[WORK TO BE COMPLETED]
Count every line in the entries below that contains the word "will", and give only that number.

______

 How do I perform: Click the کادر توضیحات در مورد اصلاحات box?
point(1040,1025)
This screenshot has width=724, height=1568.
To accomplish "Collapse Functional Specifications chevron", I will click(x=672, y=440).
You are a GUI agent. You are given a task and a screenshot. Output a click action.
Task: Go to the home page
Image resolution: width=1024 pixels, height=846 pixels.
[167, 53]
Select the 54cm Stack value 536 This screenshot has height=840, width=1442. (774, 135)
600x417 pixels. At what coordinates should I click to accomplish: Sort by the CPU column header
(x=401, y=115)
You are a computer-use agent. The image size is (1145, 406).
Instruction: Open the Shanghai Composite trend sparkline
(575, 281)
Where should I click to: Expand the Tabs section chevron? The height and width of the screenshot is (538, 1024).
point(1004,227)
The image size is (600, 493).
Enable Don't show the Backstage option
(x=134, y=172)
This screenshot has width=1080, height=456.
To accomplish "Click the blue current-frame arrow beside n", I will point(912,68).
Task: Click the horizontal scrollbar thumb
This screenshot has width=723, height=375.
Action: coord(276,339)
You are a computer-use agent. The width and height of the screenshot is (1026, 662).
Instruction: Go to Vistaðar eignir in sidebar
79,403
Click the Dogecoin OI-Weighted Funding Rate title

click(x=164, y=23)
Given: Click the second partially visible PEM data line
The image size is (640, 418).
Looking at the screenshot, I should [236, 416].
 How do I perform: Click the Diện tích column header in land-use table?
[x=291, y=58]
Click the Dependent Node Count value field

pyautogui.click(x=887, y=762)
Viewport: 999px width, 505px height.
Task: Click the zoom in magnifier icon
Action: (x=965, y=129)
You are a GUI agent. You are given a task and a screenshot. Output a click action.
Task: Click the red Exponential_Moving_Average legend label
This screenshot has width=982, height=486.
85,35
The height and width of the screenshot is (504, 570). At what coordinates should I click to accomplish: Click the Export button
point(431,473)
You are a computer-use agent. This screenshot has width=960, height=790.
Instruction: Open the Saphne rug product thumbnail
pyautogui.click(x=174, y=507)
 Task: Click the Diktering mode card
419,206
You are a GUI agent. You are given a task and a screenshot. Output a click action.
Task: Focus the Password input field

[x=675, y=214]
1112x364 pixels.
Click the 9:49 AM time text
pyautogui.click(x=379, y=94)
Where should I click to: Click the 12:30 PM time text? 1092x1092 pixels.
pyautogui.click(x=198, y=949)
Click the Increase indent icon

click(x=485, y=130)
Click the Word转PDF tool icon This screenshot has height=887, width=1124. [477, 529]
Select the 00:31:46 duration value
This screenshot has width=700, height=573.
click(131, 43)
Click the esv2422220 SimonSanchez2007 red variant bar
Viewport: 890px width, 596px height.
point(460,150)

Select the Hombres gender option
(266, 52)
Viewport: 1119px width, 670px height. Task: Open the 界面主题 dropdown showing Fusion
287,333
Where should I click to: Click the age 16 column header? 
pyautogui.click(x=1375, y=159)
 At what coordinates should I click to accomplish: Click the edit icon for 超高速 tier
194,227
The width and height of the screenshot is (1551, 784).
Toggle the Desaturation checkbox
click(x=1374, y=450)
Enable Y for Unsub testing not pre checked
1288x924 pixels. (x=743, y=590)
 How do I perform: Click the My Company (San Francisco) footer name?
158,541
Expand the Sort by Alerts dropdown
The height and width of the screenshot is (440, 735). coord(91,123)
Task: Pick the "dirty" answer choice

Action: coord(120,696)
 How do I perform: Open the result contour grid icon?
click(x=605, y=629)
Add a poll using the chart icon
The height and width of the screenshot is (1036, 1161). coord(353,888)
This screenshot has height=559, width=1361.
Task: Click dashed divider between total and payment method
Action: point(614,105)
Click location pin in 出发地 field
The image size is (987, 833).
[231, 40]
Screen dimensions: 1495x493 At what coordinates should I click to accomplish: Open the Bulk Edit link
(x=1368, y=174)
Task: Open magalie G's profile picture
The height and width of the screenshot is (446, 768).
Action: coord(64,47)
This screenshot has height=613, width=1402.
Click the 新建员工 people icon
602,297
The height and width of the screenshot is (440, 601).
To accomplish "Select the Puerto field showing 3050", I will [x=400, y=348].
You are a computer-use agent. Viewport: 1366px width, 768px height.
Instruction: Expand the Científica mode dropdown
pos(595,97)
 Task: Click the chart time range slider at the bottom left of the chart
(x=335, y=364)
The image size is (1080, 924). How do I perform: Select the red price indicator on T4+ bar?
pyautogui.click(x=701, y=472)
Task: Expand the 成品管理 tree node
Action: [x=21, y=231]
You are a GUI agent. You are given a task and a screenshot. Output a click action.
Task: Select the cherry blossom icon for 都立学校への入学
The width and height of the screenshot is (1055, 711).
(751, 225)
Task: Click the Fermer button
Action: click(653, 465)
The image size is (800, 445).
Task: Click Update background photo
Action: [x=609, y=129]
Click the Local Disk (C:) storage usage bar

______

[EXERCISE SOLUTION]
3